Feeling the Pain of US Homeowners

30 September 2011

One has to feel sorry for the US homeowners stuck in negative equity, especially those too morally grounded to make a strategic default (bailout) on their loan. Negative equity is when a home is worth less than the owner still owes on the loan used to buy it. This describes millions of Americans and, as it gets increasingly hard to find anyone not predicting further falls in prices in the short term, many more could join them.


Another hard sucker punch in the gut came yesterday from Robert Shiller, a professor of economics at Yale University and co-founder of MacroMarkets, he said that the US housing market "might not hit bottom for years".


In February Shiller, who is one of the author's of the Case-Shiller house price index, predicted that US house prices could fall a further 10 - 25 percent before hitting bottom, and he says he stands by that prediction.


"Expectations for home price performance in 2011 has become somewhat less negative. Unfortunately, the average projection is somewhat more negative for each of the following four years," he said.


The MacroMarkets home price expectations survey now says that home prices will grow at a mere 1.1% nominal average annual rate through to 2015.


Terry Loebs, founder of Pulsenomics, the firm that conducts the survey for MacroMarkets said:


"The erosion of price expectations in the face of record low mortgage rates and the wide dispersion of views among many professional forecasters are symptoms of persistent dysfunction and imbalances in this country’s housing market." So there.
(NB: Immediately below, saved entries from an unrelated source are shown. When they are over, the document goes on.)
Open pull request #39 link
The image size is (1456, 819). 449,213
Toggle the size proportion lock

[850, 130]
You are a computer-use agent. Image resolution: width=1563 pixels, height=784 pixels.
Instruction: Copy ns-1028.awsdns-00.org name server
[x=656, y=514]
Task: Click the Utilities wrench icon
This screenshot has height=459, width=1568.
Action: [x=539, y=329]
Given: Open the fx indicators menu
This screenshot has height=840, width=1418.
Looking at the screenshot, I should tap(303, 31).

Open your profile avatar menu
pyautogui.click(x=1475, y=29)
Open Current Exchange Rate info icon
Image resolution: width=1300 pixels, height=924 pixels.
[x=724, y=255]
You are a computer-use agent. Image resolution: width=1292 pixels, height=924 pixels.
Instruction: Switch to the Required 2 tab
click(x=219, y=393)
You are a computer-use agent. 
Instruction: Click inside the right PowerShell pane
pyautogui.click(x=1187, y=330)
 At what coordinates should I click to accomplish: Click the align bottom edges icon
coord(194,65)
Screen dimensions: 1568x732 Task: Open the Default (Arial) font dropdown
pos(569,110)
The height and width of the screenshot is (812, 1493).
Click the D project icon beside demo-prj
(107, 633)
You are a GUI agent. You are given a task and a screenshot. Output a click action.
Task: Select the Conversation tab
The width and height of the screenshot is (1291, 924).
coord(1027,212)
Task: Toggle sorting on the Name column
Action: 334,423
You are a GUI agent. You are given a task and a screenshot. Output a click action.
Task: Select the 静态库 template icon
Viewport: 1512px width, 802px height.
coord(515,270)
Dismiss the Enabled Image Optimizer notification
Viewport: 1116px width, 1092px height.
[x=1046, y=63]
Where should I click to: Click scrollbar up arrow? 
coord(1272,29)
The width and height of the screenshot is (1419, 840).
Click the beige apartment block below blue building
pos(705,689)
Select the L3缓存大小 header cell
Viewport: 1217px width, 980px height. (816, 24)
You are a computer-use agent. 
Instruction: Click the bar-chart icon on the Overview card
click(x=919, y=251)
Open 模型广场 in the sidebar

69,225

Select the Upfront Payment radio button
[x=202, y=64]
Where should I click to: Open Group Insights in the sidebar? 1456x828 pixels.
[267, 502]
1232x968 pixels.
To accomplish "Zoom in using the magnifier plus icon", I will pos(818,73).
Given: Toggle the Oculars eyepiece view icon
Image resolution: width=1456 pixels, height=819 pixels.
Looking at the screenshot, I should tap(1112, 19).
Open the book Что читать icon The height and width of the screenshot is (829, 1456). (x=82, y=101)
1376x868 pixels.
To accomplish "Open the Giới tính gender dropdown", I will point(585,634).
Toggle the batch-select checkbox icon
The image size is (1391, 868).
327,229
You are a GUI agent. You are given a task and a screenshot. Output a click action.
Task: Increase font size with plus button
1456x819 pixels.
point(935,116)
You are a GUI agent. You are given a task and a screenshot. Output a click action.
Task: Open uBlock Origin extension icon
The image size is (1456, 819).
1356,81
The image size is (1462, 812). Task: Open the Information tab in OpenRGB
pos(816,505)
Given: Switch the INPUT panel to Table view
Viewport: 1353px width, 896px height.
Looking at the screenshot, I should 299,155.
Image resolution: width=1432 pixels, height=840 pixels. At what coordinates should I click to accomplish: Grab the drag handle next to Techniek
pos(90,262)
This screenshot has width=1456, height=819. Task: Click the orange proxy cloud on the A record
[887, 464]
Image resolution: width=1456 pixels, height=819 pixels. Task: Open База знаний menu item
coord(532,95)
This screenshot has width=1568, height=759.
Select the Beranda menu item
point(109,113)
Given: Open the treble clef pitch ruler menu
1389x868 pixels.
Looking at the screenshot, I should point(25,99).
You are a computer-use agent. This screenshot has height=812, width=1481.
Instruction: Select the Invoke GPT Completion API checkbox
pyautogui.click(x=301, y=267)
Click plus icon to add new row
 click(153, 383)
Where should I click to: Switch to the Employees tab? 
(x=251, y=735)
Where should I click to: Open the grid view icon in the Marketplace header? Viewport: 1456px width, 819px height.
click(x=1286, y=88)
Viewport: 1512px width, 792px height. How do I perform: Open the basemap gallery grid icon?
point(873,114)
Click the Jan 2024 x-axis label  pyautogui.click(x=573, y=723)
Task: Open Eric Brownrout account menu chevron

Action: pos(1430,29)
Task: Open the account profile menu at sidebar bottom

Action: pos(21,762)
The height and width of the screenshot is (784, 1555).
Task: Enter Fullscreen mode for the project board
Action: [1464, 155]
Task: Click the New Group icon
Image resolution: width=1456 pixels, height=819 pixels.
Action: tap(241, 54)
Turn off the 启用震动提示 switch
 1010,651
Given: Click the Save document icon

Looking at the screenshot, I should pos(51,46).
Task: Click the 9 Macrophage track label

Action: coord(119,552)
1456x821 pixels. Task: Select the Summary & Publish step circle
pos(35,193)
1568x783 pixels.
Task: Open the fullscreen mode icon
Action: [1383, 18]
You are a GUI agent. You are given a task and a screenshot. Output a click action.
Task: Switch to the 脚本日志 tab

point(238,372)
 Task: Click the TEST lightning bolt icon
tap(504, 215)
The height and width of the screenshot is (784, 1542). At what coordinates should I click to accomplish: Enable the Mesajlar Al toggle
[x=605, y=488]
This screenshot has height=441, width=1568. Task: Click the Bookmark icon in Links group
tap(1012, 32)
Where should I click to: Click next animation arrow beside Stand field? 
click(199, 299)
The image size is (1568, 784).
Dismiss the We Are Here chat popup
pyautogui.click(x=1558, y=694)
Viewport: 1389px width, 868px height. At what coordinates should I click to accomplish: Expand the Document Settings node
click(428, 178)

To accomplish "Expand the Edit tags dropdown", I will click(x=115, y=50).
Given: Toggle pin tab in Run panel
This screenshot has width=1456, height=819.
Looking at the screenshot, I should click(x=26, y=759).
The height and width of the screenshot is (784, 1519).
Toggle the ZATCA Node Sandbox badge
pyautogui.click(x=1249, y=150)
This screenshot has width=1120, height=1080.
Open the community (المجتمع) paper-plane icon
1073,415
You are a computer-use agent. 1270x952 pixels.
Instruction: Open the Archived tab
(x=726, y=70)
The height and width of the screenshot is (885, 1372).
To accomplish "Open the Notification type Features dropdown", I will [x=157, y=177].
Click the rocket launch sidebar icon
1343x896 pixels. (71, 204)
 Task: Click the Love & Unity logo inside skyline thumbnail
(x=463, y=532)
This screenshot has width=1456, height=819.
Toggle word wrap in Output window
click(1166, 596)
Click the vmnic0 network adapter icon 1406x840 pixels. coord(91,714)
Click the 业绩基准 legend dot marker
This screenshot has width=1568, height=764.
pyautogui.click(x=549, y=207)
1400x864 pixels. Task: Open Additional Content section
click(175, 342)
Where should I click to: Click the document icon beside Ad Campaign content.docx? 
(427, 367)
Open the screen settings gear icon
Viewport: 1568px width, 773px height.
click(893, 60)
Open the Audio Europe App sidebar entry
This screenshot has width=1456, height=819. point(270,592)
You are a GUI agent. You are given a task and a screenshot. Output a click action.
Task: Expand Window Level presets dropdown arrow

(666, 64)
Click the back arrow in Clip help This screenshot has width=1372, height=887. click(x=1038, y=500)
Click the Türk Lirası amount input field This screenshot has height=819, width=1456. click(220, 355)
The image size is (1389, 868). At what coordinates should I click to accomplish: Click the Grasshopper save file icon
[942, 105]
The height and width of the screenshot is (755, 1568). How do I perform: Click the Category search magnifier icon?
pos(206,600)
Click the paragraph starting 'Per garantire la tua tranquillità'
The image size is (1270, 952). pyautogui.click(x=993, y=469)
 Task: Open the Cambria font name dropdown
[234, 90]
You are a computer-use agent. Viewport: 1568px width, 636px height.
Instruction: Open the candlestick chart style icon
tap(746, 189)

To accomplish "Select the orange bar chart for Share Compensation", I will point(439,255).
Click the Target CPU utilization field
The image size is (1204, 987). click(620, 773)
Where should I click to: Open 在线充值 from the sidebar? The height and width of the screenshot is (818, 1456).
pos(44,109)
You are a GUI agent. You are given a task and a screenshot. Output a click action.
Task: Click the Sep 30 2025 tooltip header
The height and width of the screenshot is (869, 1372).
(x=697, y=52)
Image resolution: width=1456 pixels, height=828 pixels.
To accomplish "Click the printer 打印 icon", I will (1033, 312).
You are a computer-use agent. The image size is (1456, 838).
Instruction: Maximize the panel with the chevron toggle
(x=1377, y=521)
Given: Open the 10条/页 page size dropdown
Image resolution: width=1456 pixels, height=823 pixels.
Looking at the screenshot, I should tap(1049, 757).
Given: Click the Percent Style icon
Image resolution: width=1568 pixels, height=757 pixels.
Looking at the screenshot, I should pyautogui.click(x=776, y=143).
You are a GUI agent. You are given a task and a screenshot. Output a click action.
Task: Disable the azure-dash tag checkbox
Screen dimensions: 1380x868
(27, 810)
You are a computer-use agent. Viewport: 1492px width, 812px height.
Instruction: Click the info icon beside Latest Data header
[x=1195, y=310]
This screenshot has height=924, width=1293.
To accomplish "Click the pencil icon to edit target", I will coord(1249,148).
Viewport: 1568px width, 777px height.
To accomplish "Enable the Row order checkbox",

Like pretty much every country in the world right now, you can't tar all of America with the same brush, some areas and even whole towns have hardly seen prices fall at all, and many more have seen a strong recovery since 2009-10, but in others the situation has gotten almost constantly worse. Suburban Joe maybe cutting his perfectly preened perennials and enjoying the stable value of his home in Pittsburgh, but High-flying Jake is sitting in his luxuriously furnished Las Vegas penthouse crying into his Bourbon about over-development, and wondering if his home will ever stop losing value.